ピリピ二・一~十三
ここには何ともいえぬ丁寧な勧めがたくさんある。聖霊は熱心に丁寧に勧めたもう。今朝まず特別に六節より八節までのキリストを味わいたい。聖霊はキリストをここに示したもうので、どうぞお互いに各自霊眼を開いてキリストを見たいものである。願わくぱ聖霊我らにキリストを示したまわんことを。この祈祷を心から献げる時に、今ここでキリストを示したもうことを信ずる。
ここに無言の説教がある。「彼は神の形にていたまいしが」……最初から天地創造以前より彼は神と共にいましたもうた。ヨハネ伝一章にあるように、彼は万物の造り主である。コロサイ書一章にあるように彼によらずして造られた物は一つもない。実に尊いお方である。私どもは度々間違った考えをして、父なる神といえば実に高いお方であるが、主イエスといえば何となく低いように思うことがある。主が下って私どもに近づきたもうたから主を軽く見るような向きがあるが、我らに近づきたもうたからそのご身分が低くなりたもうたのではない。どうぞ神なる造物主、また生命の主なるお方として主を見たい。生命の主……私どもはもちろん、草木に至るまで生きているのはキリストによって生きているのである。キリストを取り去ってしまえば生命というものはどこにもない。私どもは自分の生命は何にも代えられないことを知っているが、その生命の主、いかに尊いお方であろう。この神なるイエスを明らかに見たい。

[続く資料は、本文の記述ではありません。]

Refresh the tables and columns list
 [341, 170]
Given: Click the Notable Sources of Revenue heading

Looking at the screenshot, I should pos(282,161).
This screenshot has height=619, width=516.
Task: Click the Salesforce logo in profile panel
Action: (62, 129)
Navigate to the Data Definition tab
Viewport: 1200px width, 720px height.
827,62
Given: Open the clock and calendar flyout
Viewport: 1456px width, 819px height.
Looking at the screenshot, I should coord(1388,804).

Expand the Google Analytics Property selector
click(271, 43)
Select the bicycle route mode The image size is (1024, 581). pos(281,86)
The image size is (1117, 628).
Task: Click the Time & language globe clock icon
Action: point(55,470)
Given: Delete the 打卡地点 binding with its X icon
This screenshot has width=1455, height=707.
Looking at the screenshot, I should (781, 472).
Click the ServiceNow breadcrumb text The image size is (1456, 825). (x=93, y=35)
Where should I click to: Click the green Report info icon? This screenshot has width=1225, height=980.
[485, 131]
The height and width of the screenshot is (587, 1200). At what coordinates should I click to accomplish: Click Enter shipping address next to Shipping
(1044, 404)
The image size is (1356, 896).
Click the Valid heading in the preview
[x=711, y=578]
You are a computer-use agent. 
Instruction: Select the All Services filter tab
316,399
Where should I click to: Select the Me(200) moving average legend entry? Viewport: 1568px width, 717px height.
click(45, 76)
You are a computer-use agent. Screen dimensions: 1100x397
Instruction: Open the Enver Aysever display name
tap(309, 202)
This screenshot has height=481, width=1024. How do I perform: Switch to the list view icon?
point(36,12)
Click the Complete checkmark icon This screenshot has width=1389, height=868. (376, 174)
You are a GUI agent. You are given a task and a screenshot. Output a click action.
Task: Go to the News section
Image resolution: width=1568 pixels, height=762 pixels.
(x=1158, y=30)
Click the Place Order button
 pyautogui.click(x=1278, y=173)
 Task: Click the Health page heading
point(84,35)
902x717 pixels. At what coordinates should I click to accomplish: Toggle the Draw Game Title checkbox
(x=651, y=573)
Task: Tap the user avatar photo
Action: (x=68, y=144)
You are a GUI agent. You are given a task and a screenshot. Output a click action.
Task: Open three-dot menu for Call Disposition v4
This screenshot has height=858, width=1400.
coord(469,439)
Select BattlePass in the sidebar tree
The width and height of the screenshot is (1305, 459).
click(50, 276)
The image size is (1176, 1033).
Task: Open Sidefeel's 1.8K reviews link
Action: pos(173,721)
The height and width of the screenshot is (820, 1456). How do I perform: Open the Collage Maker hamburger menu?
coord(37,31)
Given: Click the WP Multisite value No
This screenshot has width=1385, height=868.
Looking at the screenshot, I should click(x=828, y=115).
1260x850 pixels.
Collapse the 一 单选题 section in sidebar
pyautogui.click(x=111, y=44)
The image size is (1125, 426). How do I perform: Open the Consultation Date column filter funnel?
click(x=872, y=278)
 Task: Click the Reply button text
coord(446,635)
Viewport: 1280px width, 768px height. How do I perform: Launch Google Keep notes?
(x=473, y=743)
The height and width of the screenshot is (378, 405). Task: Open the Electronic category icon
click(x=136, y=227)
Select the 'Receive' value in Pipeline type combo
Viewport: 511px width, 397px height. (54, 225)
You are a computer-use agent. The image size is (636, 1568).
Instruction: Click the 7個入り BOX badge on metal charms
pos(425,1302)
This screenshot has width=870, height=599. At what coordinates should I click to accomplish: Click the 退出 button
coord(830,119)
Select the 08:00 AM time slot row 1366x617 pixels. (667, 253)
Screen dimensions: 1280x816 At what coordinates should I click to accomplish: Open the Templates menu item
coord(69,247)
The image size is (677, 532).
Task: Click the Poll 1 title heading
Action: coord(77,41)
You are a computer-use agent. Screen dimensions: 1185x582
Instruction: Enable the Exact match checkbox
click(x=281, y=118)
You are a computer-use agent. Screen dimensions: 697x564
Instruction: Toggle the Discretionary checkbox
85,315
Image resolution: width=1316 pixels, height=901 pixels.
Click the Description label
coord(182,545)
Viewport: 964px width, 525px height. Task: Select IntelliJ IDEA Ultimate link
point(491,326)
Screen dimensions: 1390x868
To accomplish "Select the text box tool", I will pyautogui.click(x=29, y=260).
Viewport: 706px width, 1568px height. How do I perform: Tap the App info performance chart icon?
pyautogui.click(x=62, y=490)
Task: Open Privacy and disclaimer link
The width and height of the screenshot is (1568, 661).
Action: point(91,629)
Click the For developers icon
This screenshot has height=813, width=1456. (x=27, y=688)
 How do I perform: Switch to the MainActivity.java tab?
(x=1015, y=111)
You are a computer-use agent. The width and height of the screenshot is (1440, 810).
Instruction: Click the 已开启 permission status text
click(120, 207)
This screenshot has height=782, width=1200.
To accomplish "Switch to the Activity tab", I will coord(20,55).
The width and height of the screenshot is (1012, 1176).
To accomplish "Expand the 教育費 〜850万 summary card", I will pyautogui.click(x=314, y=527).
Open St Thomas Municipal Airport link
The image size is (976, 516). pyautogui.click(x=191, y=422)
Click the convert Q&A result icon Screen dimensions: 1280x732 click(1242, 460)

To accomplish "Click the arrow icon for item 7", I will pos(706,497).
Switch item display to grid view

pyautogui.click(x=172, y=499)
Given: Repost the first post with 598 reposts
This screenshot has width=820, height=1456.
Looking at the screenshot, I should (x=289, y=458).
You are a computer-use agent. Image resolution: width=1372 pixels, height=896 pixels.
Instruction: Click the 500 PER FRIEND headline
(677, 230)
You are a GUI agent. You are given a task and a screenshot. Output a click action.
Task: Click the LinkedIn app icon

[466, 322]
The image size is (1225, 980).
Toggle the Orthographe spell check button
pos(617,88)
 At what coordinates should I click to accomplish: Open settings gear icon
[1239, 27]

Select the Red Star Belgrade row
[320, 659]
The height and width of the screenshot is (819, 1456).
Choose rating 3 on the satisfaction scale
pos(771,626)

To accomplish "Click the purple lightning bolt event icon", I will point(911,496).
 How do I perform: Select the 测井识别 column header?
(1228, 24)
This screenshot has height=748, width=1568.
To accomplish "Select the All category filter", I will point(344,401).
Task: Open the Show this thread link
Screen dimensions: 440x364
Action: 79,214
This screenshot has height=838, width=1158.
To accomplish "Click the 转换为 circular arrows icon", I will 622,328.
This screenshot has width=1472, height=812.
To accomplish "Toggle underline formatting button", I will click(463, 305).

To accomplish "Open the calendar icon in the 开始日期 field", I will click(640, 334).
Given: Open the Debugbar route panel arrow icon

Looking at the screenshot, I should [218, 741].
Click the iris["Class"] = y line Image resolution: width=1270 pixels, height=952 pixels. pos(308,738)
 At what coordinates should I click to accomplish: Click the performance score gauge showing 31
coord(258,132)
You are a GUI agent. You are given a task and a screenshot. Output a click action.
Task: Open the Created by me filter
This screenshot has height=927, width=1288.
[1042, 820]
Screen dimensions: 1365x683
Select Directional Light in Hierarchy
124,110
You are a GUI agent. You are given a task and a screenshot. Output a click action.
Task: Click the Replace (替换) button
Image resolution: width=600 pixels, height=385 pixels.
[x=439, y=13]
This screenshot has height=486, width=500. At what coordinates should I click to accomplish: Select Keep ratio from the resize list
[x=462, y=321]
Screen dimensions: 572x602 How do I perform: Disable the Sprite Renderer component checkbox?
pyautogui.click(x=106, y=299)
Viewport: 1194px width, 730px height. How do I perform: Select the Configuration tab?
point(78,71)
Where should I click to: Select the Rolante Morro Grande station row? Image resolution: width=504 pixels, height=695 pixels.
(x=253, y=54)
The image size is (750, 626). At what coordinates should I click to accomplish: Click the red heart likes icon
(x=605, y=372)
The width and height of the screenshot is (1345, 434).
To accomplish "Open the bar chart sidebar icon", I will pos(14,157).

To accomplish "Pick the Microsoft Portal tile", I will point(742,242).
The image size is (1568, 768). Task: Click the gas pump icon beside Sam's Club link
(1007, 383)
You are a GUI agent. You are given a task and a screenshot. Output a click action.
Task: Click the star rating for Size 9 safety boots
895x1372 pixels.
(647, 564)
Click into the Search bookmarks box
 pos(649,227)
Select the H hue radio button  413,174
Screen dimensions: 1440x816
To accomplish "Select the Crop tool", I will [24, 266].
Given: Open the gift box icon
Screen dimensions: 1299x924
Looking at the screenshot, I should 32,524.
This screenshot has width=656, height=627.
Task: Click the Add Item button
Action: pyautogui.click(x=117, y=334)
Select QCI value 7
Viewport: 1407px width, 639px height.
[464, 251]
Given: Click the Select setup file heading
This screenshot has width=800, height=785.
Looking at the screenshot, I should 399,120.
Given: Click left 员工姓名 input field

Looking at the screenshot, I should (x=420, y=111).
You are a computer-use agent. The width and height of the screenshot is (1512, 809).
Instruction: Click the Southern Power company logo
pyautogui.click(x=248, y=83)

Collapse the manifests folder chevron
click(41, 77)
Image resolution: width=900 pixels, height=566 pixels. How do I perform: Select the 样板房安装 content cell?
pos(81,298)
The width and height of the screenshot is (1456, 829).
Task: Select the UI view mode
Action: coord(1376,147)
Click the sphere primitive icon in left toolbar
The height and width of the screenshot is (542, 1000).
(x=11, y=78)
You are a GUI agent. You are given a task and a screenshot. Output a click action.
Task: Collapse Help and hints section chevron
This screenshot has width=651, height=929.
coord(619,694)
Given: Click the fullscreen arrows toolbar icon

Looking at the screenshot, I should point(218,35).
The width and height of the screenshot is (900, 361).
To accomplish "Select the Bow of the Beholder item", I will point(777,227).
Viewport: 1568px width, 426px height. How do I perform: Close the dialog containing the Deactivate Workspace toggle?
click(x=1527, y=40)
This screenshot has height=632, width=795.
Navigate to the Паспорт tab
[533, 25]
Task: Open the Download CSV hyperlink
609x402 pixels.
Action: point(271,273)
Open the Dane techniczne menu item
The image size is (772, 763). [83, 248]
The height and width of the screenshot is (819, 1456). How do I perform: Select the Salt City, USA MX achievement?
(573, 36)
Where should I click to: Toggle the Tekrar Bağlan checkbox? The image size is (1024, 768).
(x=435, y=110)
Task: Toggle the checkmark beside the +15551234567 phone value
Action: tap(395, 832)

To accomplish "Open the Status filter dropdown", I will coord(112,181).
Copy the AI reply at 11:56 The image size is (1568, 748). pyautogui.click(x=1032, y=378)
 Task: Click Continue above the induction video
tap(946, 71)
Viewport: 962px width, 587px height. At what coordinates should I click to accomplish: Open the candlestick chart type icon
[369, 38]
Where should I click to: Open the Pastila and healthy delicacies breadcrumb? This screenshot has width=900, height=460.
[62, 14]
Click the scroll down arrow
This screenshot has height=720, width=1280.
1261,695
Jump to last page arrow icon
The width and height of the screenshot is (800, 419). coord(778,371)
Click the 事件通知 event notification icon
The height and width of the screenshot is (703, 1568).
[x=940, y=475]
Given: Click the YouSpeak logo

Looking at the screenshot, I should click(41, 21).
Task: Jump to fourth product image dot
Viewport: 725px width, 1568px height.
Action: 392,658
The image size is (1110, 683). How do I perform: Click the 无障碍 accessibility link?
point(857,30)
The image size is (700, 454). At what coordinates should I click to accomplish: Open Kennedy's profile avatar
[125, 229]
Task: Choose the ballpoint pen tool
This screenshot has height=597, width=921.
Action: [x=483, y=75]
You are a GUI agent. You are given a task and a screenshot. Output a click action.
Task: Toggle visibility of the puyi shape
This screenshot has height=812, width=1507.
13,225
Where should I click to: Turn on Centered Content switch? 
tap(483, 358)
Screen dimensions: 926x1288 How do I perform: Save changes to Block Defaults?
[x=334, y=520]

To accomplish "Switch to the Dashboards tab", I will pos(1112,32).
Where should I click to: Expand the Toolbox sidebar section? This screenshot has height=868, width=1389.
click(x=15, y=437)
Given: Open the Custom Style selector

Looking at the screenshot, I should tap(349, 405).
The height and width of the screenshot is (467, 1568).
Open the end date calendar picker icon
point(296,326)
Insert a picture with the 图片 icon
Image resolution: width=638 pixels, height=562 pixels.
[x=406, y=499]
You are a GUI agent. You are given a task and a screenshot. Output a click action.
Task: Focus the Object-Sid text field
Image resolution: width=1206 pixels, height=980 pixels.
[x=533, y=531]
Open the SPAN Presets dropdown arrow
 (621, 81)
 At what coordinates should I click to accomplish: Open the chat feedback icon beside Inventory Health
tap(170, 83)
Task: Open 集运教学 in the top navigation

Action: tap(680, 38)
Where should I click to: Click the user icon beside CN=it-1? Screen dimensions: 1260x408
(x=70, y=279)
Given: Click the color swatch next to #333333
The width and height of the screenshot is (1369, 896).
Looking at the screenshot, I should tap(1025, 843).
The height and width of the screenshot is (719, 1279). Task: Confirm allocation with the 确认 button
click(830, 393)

「彼は神の形にていたまいしが、神と等しくあることを固く保たんとは思わず、かえっておのれを虚うし」。初め神の形にていましたもう時には、私どもの目は実に高いところにあるが、主はその次には、その高いところより断崖絶壁を飛び下りたもうた。これは非常のことである。貴人が乞食になるというよりも非常のこと、人が虫になるというよりも非常のことである。今神が、全知全能の神が、造り主、栄光の主なる神が、おのれを虚うし、おのれを空にし、すなわち自分は何にもないもの、どこにも取り柄のないものとなりたもうた。詩篇二二篇は主イエスの言葉の預言であるが、その中に「我は虫にして人にあらず」という言葉がある。これは驚くべきことではないか。この中に「私は仕様のない者です」という人があるが、「自分は虫けら同然である」とまで思う者はあるまい。実にこれは驚くべきことである。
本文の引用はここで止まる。